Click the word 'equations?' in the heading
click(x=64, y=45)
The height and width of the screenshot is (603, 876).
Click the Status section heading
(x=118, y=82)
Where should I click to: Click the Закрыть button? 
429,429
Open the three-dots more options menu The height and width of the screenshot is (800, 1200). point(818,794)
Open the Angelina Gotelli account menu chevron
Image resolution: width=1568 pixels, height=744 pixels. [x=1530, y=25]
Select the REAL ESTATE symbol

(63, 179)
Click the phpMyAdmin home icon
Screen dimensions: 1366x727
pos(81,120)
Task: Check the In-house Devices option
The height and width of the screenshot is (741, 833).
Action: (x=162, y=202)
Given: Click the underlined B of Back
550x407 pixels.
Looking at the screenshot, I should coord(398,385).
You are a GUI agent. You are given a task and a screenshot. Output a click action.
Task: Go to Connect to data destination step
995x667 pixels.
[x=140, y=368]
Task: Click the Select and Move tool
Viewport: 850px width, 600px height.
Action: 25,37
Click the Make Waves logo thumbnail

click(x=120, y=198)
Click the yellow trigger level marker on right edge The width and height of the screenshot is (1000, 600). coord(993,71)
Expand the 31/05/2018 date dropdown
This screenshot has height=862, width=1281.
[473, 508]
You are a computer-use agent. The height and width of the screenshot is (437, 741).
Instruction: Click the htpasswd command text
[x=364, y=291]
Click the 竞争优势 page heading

━━━━

EXERCISE BRIEF:
Only the lines from the one with "You are a computer-use" through the last line of the records belong in the answer, each copied exactly.

RESPONSE TO THIS EXERCISE:
You are a computer-use agent. The height and width of the screenshot is (437, 741).
Instruction: Click the htpasswd command text
[x=364, y=291]
Click the 竞争优势 page heading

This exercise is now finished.